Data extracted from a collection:
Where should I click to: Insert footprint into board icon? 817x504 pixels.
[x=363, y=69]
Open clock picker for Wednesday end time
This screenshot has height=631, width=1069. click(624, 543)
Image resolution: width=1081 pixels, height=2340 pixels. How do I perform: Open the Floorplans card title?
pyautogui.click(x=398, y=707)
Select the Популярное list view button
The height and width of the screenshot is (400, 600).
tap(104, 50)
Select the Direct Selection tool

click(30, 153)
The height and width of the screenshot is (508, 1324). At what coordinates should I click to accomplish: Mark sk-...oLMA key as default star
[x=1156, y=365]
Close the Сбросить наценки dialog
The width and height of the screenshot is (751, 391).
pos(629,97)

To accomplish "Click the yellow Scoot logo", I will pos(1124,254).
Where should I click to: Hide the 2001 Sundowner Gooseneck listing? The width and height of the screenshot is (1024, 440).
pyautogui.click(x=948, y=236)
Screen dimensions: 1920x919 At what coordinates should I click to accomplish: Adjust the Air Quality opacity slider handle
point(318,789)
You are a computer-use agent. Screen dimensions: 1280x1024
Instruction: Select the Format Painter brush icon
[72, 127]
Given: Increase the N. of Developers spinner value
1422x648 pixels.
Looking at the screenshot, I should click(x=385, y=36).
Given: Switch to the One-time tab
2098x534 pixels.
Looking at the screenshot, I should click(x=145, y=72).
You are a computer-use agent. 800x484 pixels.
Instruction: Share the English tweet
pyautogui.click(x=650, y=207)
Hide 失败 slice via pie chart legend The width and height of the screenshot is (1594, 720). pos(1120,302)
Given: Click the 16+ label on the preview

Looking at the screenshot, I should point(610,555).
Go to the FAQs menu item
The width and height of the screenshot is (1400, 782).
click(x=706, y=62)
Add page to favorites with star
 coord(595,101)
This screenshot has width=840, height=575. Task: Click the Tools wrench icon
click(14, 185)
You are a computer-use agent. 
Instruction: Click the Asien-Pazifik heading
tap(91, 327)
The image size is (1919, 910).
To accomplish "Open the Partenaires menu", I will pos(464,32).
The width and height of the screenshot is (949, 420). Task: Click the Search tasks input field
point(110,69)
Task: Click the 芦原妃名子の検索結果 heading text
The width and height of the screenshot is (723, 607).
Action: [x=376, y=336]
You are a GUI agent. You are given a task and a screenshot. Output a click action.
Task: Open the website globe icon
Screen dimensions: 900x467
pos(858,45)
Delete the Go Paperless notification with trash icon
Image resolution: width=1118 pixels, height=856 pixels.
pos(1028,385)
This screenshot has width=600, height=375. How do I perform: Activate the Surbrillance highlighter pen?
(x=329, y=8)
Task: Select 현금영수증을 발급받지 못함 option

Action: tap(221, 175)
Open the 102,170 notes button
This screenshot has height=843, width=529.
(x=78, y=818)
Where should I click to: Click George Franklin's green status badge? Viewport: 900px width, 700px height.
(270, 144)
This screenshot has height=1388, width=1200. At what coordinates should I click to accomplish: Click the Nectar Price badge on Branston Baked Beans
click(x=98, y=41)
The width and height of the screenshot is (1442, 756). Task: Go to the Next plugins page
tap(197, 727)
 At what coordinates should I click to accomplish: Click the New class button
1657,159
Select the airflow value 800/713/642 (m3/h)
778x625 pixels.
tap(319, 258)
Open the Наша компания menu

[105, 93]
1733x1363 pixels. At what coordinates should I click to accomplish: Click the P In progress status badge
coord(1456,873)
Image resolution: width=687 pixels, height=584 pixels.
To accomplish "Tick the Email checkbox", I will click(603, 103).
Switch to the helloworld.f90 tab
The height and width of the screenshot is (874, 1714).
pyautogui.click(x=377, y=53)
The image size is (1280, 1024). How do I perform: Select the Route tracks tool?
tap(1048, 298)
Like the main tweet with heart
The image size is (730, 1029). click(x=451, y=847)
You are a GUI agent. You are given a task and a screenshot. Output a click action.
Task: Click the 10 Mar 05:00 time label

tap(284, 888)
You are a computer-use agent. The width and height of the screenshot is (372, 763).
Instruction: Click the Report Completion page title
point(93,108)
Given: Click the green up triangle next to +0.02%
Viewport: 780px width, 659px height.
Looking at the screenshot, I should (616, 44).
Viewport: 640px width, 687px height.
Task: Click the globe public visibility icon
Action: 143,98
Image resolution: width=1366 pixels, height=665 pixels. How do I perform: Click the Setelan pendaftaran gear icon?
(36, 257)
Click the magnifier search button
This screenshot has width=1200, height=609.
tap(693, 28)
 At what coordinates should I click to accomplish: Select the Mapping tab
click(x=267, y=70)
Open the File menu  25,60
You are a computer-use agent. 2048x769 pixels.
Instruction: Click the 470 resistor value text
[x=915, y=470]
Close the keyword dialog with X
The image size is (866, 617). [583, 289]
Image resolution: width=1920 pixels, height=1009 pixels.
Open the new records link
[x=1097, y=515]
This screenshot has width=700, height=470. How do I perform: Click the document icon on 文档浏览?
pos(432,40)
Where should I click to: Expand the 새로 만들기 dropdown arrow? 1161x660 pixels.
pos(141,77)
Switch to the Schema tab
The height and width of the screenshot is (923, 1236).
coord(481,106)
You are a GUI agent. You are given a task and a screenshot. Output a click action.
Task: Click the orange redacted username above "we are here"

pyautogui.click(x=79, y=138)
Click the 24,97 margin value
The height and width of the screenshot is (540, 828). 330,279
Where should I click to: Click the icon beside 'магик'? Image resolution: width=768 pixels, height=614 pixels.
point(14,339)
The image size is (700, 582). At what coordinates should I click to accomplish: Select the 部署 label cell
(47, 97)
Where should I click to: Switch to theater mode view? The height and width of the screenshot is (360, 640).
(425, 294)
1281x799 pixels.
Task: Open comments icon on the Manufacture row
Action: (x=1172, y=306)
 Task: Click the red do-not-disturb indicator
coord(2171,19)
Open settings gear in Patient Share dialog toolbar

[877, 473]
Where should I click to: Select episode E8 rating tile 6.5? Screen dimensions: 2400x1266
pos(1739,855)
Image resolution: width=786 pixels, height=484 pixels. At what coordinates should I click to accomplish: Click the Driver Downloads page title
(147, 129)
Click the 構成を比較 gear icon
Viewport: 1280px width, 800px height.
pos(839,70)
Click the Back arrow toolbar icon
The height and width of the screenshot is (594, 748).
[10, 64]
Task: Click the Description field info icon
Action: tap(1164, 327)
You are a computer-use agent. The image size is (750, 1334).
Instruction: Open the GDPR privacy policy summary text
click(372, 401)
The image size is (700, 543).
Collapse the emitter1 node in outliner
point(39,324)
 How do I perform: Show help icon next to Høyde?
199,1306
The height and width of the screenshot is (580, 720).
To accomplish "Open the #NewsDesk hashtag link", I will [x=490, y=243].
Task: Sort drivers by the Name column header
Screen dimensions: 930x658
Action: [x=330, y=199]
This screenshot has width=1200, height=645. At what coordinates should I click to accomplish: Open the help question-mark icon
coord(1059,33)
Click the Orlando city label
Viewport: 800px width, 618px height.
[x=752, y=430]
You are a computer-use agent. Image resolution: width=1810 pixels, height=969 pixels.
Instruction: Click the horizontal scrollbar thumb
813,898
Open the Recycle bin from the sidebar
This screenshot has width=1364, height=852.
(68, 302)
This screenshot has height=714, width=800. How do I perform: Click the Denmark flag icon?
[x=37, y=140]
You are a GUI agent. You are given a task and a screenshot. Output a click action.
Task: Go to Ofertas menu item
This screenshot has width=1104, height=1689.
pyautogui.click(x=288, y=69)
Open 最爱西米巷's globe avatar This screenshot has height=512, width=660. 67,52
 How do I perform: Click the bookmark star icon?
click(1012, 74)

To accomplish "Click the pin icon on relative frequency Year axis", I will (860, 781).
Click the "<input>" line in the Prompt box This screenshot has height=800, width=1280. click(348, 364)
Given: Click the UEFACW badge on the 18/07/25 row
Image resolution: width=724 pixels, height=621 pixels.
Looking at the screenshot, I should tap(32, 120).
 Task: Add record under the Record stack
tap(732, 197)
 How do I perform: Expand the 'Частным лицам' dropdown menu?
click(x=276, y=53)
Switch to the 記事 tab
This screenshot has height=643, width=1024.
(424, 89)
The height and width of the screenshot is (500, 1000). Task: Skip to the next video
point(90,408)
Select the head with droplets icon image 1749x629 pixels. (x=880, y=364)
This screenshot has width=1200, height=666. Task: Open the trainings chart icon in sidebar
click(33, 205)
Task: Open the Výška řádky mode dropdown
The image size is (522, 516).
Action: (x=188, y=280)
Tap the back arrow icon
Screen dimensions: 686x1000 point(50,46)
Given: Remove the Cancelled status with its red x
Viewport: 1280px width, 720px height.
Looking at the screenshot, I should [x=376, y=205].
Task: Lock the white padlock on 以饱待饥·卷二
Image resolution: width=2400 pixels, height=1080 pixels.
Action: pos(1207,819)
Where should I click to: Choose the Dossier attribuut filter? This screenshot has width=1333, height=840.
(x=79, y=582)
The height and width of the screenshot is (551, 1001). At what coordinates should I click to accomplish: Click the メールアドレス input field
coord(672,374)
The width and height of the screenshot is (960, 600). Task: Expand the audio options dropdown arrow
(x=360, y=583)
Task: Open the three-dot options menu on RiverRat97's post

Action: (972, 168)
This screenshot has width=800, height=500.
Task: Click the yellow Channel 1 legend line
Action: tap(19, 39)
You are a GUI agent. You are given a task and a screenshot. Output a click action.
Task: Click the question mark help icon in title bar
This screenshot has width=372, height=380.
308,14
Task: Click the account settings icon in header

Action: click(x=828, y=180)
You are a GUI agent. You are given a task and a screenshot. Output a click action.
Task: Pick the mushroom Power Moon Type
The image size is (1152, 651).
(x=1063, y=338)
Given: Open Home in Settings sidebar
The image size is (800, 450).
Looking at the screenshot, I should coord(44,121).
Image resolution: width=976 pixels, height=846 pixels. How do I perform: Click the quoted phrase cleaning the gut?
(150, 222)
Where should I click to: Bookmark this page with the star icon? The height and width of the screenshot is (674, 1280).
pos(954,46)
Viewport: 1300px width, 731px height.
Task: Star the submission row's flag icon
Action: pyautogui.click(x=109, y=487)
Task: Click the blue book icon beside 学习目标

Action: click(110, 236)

* _The task_
In the data above, retype exactly and only the lines between the one holding "Screen dimensions: 1920x919" and the one holding "Hide 失败 slice", inclusive.

* _Answer space_
Screen dimensions: 1920x919 At what coordinates should I click to accomplish: Adjust the Air Quality opacity slider handle
point(318,789)
You are a computer-use agent. Screen dimensions: 1280x1024
Instruction: Select the Format Painter brush icon
[72, 127]
Given: Increase the N. of Developers spinner value
1422x648 pixels.
Looking at the screenshot, I should click(x=385, y=36).
Given: Switch to the One-time tab
2098x534 pixels.
Looking at the screenshot, I should click(x=145, y=72).
You are a computer-use agent. 800x484 pixels.
Instruction: Share the English tweet
pyautogui.click(x=650, y=207)
Hide 失败 slice via pie chart legend The width and height of the screenshot is (1594, 720). pos(1120,302)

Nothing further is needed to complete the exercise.